[TASK REQUIREMENTS] Whatever the records below hold, copy it all out exactly.

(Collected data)
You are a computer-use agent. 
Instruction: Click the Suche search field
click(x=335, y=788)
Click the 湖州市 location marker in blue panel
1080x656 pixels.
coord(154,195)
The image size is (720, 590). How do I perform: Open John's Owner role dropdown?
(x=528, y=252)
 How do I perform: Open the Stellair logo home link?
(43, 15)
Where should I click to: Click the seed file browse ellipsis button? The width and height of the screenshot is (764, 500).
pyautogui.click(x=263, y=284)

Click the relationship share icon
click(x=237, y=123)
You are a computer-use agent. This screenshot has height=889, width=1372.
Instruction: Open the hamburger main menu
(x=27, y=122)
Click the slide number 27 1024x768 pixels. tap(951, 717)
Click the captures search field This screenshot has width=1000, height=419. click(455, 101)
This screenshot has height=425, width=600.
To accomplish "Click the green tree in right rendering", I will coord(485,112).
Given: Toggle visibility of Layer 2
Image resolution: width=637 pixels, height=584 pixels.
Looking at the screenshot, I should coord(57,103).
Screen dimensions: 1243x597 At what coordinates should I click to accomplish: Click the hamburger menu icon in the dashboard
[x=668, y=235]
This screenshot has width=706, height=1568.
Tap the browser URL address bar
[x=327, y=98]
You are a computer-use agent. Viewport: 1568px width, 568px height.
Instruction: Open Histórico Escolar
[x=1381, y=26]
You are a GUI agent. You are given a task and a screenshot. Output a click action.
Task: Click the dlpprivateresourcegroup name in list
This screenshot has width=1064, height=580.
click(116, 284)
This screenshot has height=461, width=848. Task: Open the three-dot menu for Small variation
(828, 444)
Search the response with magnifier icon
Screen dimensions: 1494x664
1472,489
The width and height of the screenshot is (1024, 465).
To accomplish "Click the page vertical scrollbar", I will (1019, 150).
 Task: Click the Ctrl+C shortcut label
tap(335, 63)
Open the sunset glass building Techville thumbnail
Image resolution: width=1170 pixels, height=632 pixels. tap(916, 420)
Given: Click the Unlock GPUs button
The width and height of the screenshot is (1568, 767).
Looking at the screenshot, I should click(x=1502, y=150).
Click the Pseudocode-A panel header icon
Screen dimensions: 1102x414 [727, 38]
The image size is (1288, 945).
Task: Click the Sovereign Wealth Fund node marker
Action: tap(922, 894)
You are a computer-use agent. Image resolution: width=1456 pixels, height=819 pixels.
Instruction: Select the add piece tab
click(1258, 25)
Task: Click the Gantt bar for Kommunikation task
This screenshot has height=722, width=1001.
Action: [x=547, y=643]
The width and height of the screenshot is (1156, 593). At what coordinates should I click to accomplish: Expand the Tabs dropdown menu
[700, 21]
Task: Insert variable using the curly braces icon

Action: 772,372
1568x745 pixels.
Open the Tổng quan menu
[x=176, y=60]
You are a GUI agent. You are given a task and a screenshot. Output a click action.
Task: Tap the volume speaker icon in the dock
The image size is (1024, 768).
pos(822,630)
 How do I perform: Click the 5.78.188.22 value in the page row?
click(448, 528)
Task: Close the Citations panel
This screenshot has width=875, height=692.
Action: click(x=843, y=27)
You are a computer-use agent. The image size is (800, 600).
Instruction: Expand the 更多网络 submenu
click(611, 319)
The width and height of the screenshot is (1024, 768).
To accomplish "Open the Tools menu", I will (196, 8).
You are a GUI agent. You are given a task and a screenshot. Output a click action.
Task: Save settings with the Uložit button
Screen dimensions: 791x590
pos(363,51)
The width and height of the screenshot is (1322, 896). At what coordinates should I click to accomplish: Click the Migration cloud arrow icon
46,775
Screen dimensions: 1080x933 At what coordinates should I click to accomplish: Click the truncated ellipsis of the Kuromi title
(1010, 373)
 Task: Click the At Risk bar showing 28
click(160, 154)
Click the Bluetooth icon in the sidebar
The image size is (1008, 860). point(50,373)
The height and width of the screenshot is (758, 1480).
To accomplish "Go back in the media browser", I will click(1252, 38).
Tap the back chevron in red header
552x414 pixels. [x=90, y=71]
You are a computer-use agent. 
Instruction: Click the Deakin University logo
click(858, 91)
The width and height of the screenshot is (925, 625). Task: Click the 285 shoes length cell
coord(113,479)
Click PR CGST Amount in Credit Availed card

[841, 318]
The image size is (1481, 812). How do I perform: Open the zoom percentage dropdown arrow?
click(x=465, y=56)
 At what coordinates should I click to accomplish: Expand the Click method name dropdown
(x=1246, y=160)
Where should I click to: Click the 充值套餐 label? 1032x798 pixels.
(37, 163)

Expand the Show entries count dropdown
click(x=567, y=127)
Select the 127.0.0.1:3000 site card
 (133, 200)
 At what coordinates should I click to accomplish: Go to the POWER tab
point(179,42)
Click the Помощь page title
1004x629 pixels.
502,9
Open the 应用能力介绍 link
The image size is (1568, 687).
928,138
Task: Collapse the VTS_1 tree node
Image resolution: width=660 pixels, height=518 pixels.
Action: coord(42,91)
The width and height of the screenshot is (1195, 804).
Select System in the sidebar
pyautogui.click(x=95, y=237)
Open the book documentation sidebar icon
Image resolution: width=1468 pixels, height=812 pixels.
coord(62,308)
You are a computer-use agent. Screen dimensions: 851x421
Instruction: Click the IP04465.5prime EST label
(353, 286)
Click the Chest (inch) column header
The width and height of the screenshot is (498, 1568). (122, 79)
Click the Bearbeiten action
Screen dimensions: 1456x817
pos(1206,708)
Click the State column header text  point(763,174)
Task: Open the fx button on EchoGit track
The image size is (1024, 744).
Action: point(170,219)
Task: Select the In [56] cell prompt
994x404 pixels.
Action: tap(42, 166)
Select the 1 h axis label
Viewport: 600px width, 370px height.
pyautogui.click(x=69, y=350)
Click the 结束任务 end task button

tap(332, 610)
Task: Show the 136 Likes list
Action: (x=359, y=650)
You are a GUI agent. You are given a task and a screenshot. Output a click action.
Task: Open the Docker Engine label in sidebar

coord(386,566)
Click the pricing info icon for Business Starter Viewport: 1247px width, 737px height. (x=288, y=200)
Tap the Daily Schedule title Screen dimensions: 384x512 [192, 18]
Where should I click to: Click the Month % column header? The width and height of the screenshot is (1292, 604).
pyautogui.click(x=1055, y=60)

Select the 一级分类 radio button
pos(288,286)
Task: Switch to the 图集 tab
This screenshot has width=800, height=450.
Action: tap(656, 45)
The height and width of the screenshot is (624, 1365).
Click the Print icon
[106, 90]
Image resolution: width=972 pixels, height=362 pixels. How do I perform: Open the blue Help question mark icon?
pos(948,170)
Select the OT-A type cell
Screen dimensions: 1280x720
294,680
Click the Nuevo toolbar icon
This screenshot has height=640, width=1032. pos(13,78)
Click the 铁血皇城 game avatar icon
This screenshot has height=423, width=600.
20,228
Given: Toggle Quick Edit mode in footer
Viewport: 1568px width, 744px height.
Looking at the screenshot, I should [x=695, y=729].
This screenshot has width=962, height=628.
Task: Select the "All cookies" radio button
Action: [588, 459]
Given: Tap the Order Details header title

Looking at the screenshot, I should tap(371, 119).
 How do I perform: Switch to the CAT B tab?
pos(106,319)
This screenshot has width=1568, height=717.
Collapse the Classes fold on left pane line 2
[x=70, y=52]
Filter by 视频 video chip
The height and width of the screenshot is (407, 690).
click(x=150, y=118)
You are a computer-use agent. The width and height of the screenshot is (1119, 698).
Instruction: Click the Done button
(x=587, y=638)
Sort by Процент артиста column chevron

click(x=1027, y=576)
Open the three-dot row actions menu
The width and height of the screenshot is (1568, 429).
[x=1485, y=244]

[RESULT OF THIS TASK]
You are a computer-use agent. 
Instruction: Click the Suche search field
click(x=335, y=788)
Click the 湖州市 location marker in blue panel
1080x656 pixels.
coord(154,195)
The image size is (720, 590). How do I perform: Open John's Owner role dropdown?
(x=528, y=252)
 How do I perform: Open the Stellair logo home link?
(43, 15)
Where should I click to: Click the seed file browse ellipsis button? The width and height of the screenshot is (764, 500).
pyautogui.click(x=263, y=284)

Click the relationship share icon
click(x=237, y=123)
You are a computer-use agent. This screenshot has height=889, width=1372.
Instruction: Open the hamburger main menu
(x=27, y=122)
Click the slide number 27 1024x768 pixels. tap(951, 717)
Click the captures search field This screenshot has width=1000, height=419. click(455, 101)
This screenshot has height=425, width=600.
To accomplish "Click the green tree in right rendering", I will coord(485,112).
Given: Toggle visibility of Layer 2
Image resolution: width=637 pixels, height=584 pixels.
Looking at the screenshot, I should coord(57,103).
Screen dimensions: 1243x597 At what coordinates should I click to accomplish: Click the hamburger menu icon in the dashboard
[x=668, y=235]
This screenshot has width=706, height=1568.
Tap the browser URL address bar
[x=327, y=98]
You are a computer-use agent. Viewport: 1568px width, 568px height.
Instruction: Open Histórico Escolar
[x=1381, y=26]
You are a GUI agent. You are given a task and a screenshot. Output a click action.
Task: Click the dlpprivateresourcegroup name in list
This screenshot has width=1064, height=580.
click(116, 284)
This screenshot has height=461, width=848. Task: Open the three-dot menu for Small variation
(828, 444)
Search the response with magnifier icon
Screen dimensions: 1494x664
1472,489
The width and height of the screenshot is (1024, 465).
To accomplish "Click the page vertical scrollbar", I will (1019, 150).
 Task: Click the Ctrl+C shortcut label
tap(335, 63)
Open the sunset glass building Techville thumbnail
Image resolution: width=1170 pixels, height=632 pixels. tap(916, 420)
Given: Click the Unlock GPUs button
The width and height of the screenshot is (1568, 767).
Looking at the screenshot, I should click(x=1502, y=150).
Click the Pseudocode-A panel header icon
Screen dimensions: 1102x414 [727, 38]
The image size is (1288, 945).
Task: Click the Sovereign Wealth Fund node marker
Action: tap(922, 894)
You are a computer-use agent. Image resolution: width=1456 pixels, height=819 pixels.
Instruction: Select the add piece tab
click(1258, 25)
Task: Click the Gantt bar for Kommunikation task
This screenshot has height=722, width=1001.
Action: [x=547, y=643]
The width and height of the screenshot is (1156, 593). At what coordinates should I click to accomplish: Expand the Tabs dropdown menu
[700, 21]
Task: Insert variable using the curly braces icon

Action: 772,372
1568x745 pixels.
Open the Tổng quan menu
[x=176, y=60]
You are a GUI agent. You are given a task and a screenshot. Output a click action.
Task: Tap the volume speaker icon in the dock
The image size is (1024, 768).
pos(822,630)
 How do I perform: Click the 5.78.188.22 value in the page row?
click(448, 528)
Task: Close the Citations panel
This screenshot has width=875, height=692.
Action: click(x=843, y=27)
You are a computer-use agent. The image size is (800, 600).
Instruction: Expand the 更多网络 submenu
click(611, 319)
The width and height of the screenshot is (1024, 768).
To accomplish "Open the Tools menu", I will (196, 8).
You are a GUI agent. You are given a task and a screenshot. Output a click action.
Task: Save settings with the Uložit button
Screen dimensions: 791x590
pos(363,51)
The width and height of the screenshot is (1322, 896). At what coordinates should I click to accomplish: Click the Migration cloud arrow icon
46,775
Screen dimensions: 1080x933 At what coordinates should I click to accomplish: Click the truncated ellipsis of the Kuromi title
(1010, 373)
 Task: Click the At Risk bar showing 28
click(160, 154)
Click the Bluetooth icon in the sidebar
The image size is (1008, 860). point(50,373)
The height and width of the screenshot is (758, 1480).
To accomplish "Go back in the media browser", I will click(1252, 38).
Tap the back chevron in red header
552x414 pixels. [x=90, y=71]
You are a computer-use agent. 
Instruction: Click the Deakin University logo
click(858, 91)
The width and height of the screenshot is (925, 625). Task: Click the 285 shoes length cell
coord(113,479)
Click PR CGST Amount in Credit Availed card

[841, 318]
The image size is (1481, 812). How do I perform: Open the zoom percentage dropdown arrow?
click(x=465, y=56)
 At what coordinates should I click to accomplish: Expand the Click method name dropdown
(x=1246, y=160)
Where should I click to: Click the 充值套餐 label? 1032x798 pixels.
(37, 163)

Expand the Show entries count dropdown
click(x=567, y=127)
Select the 127.0.0.1:3000 site card
 (133, 200)
 At what coordinates should I click to accomplish: Go to the POWER tab
point(179,42)
Click the Помощь page title
1004x629 pixels.
502,9
Open the 应用能力介绍 link
The image size is (1568, 687).
928,138
Task: Collapse the VTS_1 tree node
Image resolution: width=660 pixels, height=518 pixels.
Action: coord(42,91)
The width and height of the screenshot is (1195, 804).
Select System in the sidebar
pyautogui.click(x=95, y=237)
Open the book documentation sidebar icon
Image resolution: width=1468 pixels, height=812 pixels.
coord(62,308)
You are a computer-use agent. Screen dimensions: 851x421
Instruction: Click the IP04465.5prime EST label
(353, 286)
Click the Chest (inch) column header
The width and height of the screenshot is (498, 1568). (122, 79)
Click the Bearbeiten action
Screen dimensions: 1456x817
pos(1206,708)
Click the State column header text  point(763,174)
Task: Open the fx button on EchoGit track
The image size is (1024, 744).
Action: point(170,219)
Task: Select the In [56] cell prompt
994x404 pixels.
Action: tap(42, 166)
Select the 1 h axis label
Viewport: 600px width, 370px height.
pyautogui.click(x=69, y=350)
Click the 结束任务 end task button

tap(332, 610)
Task: Show the 136 Likes list
Action: (x=359, y=650)
You are a GUI agent. You are given a task and a screenshot. Output a click action.
Task: Open the Docker Engine label in sidebar

coord(386,566)
Click the pricing info icon for Business Starter Viewport: 1247px width, 737px height. (x=288, y=200)
Tap the Daily Schedule title Screen dimensions: 384x512 [192, 18]
Where should I click to: Click the Month % column header? The width and height of the screenshot is (1292, 604).
pyautogui.click(x=1055, y=60)

Select the 一级分类 radio button
pos(288,286)
Task: Switch to the 图集 tab
This screenshot has width=800, height=450.
Action: tap(656, 45)
The height and width of the screenshot is (624, 1365).
Click the Print icon
[106, 90]
Image resolution: width=972 pixels, height=362 pixels. How do I perform: Open the blue Help question mark icon?
pos(948,170)
Select the OT-A type cell
Screen dimensions: 1280x720
294,680
Click the Nuevo toolbar icon
This screenshot has height=640, width=1032. pos(13,78)
Click the 铁血皇城 game avatar icon
This screenshot has height=423, width=600.
20,228
Given: Toggle Quick Edit mode in footer
Viewport: 1568px width, 744px height.
Looking at the screenshot, I should [x=695, y=729].
This screenshot has width=962, height=628.
Task: Select the "All cookies" radio button
Action: [588, 459]
Given: Tap the Order Details header title

Looking at the screenshot, I should tap(371, 119).
 How do I perform: Switch to the CAT B tab?
pos(106,319)
This screenshot has width=1568, height=717.
Collapse the Classes fold on left pane line 2
[x=70, y=52]
Filter by 视频 video chip
The height and width of the screenshot is (407, 690).
click(x=150, y=118)
You are a computer-use agent. The width and height of the screenshot is (1119, 698).
Instruction: Click the Done button
(x=587, y=638)
Sort by Процент артиста column chevron

click(x=1027, y=576)
Open the three-dot row actions menu
The width and height of the screenshot is (1568, 429).
[x=1485, y=244]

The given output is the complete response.